** INFORMATION GIVEN **

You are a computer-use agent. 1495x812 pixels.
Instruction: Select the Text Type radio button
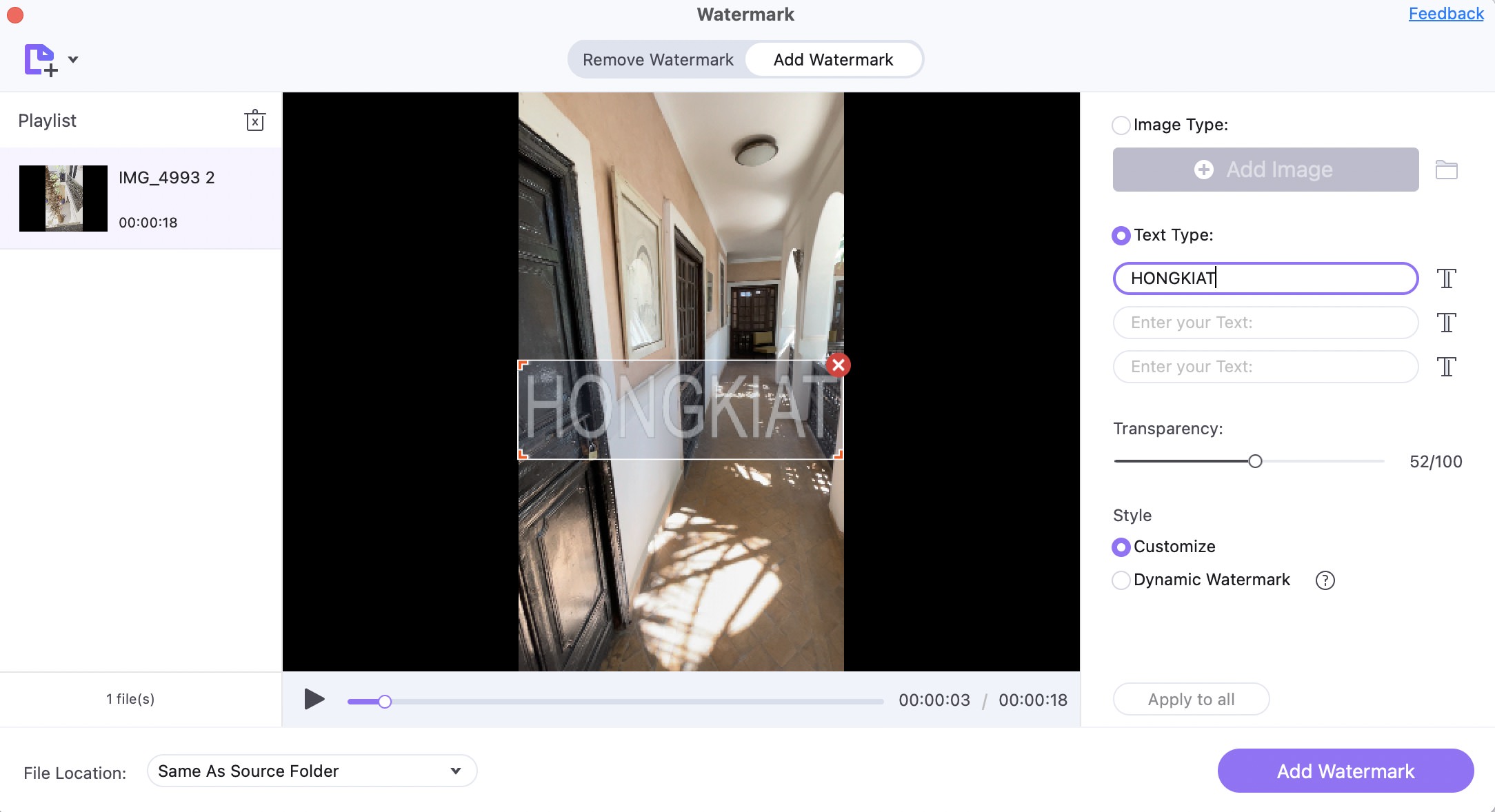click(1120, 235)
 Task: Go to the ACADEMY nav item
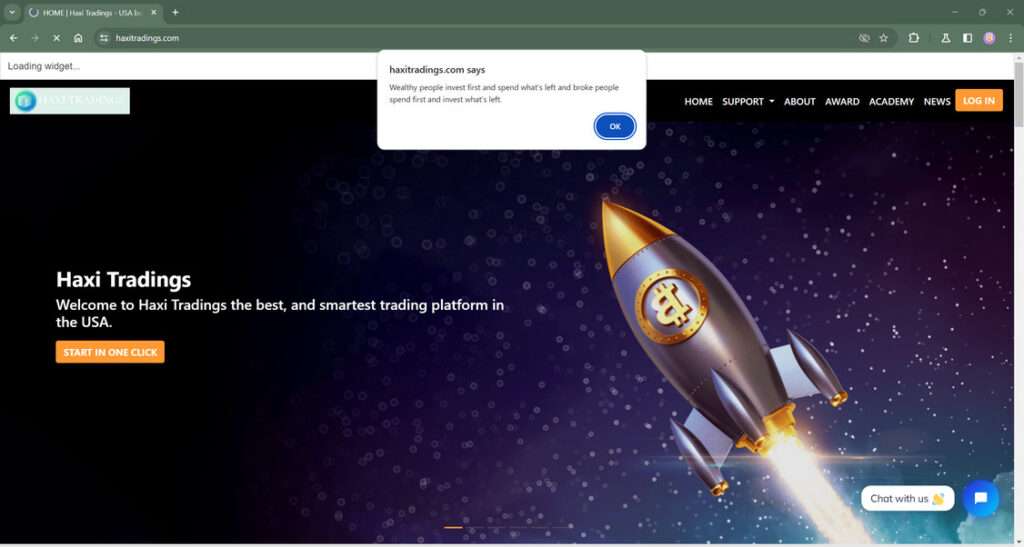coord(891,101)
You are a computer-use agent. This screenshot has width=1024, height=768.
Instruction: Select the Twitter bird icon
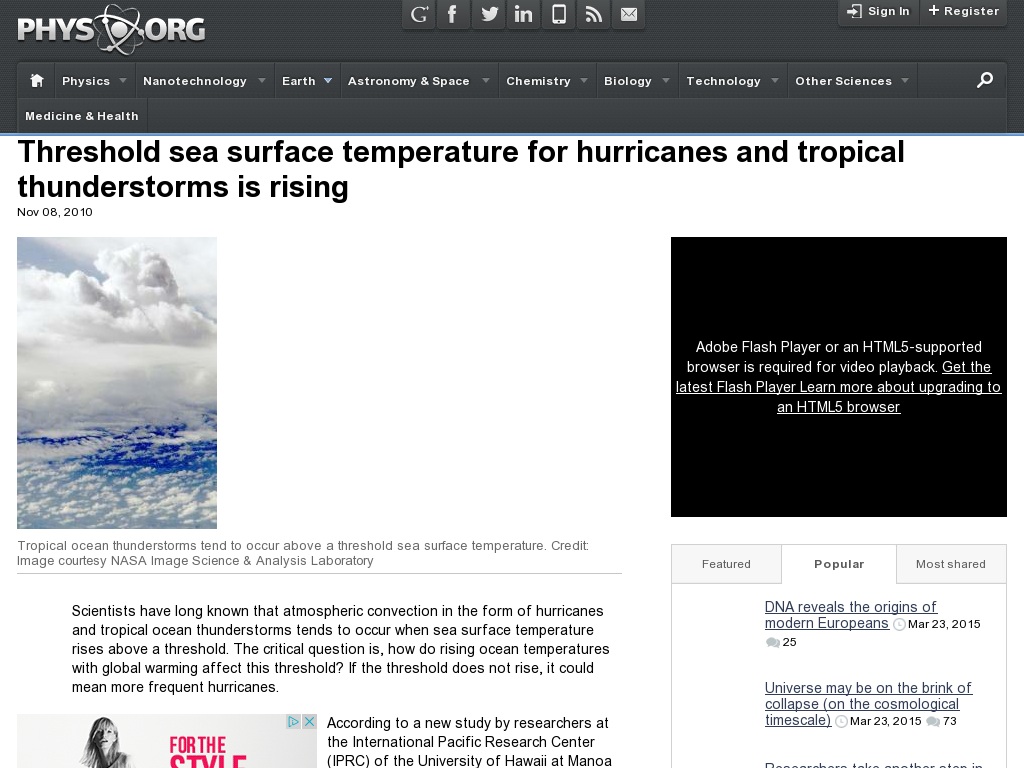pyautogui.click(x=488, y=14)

** WHAT TO PRODUCE **
Copy out every line in the items above that has the word "Instruction" in it.

** SOLUTION TO THE EXERCISE **
Instruction: Select the Text Type radio button
Instruction: Select the Twitter bird icon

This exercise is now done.